Qualifications and firm specific variables
The researched tried to identify any relationships between the different classifications of qualified audit opinions and several variables using the chi squared test.
The study showed a correlation between the disagreement with management qualification and the type of company, resulting in a significant relationship, mostly with large firms, probably due to more educated and experienced management. Baldacchino also tried to identify correlations between the auditor's opinion and the type of industry. It was found that disagreement with management qualifications were mostly found in companies in the import, wholesale and retail business followed by the financial intermediation sector. Mostly because the auditor disagreed with the company's accountant on financial statement issue.
Another relationship for testing was between the net asset values of companies with a qualified opinion and the type of qualification obtained. A relationship was found between going concern qualification and negative net asset values, which is obvious since a going concern issue is due to liquidity problems.
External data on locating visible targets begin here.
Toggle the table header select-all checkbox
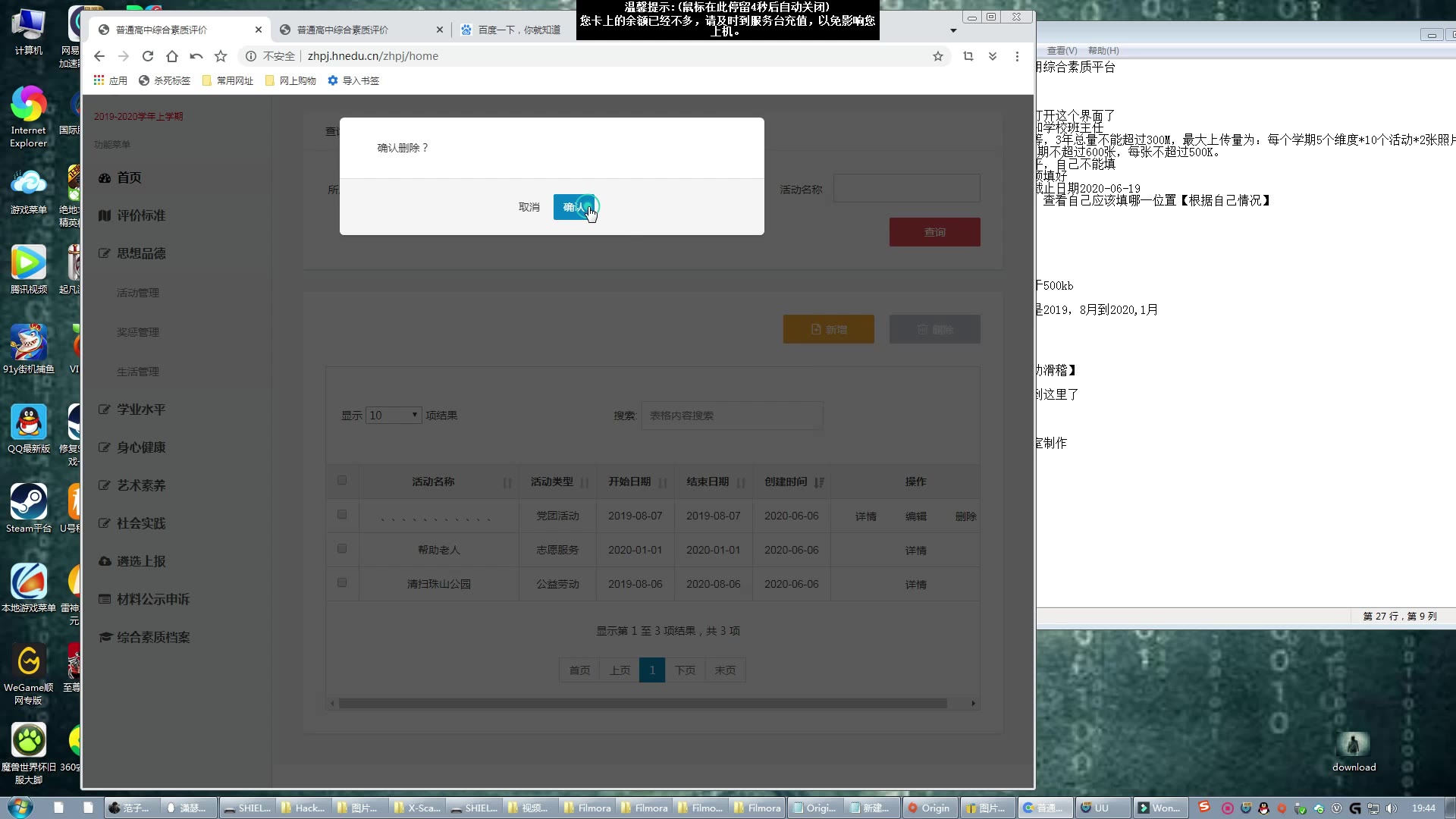 click(x=342, y=481)
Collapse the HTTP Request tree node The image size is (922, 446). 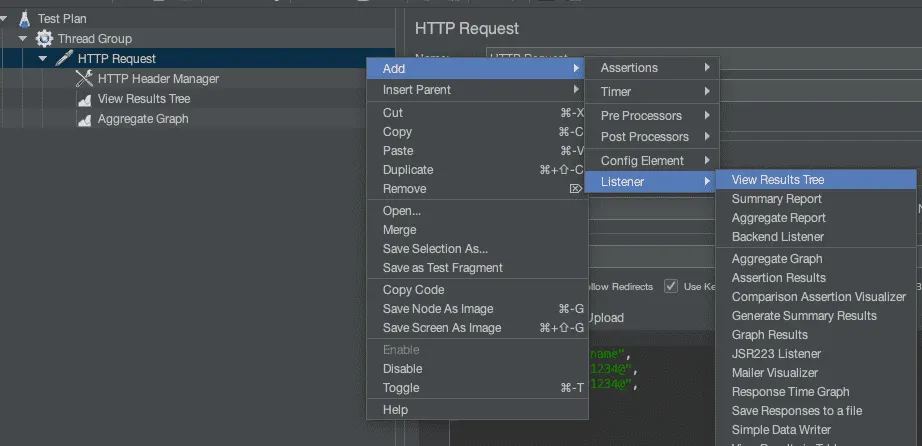[43, 59]
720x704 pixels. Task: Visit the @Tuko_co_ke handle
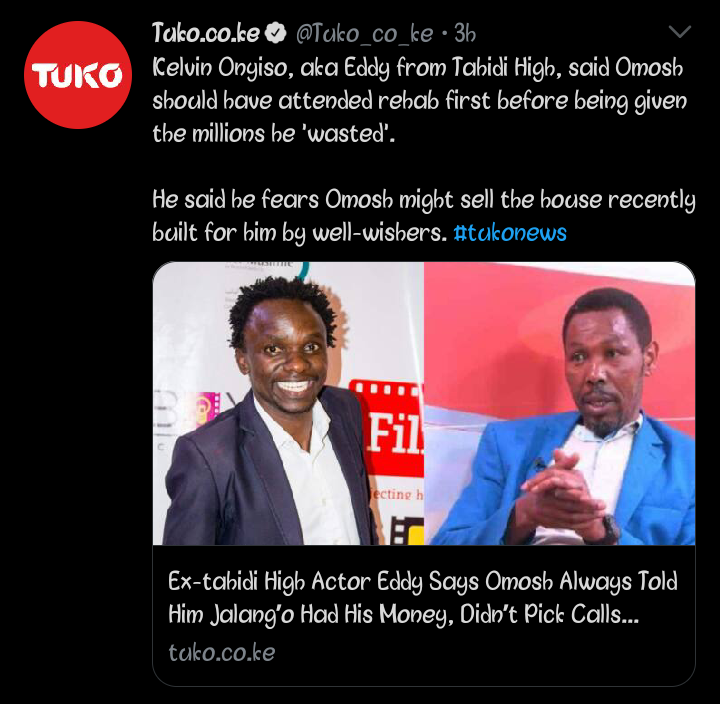[364, 34]
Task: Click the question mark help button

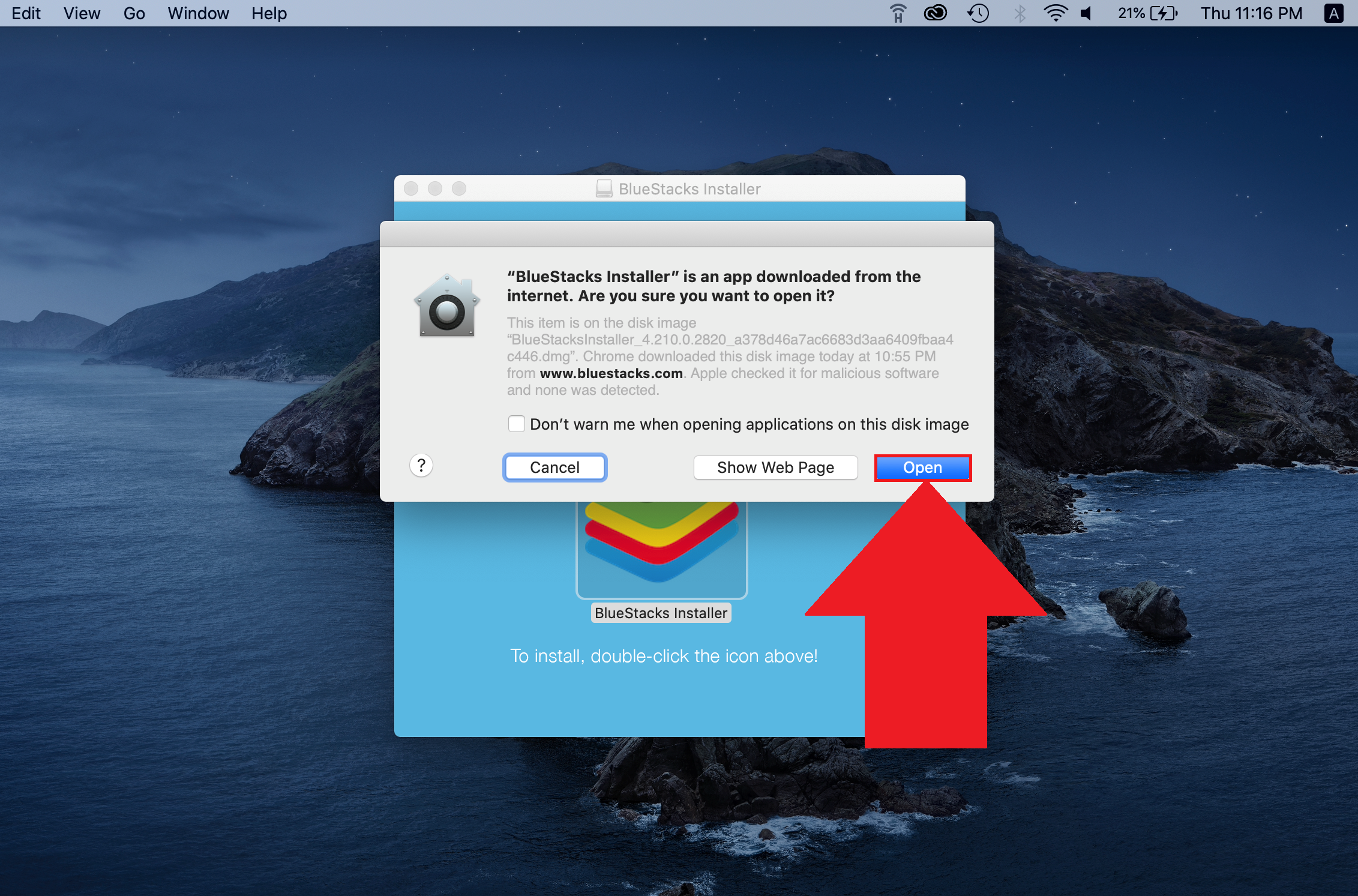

Finally correlations were investigated to identify any possible relationship between companies with a repeated qualified auditor's report and firm specific variables. A relationship was found and showed that a qualification in a private exempt company and in an international trading non exempt company had a higher chance of being a repeated one. The association between the auditor's opinion and two variables; namely whether the company was small or not and the issued share capital of the company, was tested, resulting in no association between them.
The auditor and qualifications
Furthermore the relationship between qualified opinions and the type, hence the size, of the auditor giving such qualification was tested. For the disagreement with management qualification a highly significant relationship was found which most of which were expressed by a Big Four audit firm.
For the limitation on scope qualification, it resulted in a significant relationship with the type of auditor for three out of the four years of study. Most of the limitations on scope qualifications were issued by sole practitioners, leaving a small percentage to the Big Four. For the going concern qualification no relationship was found with the type of auditor issuing it.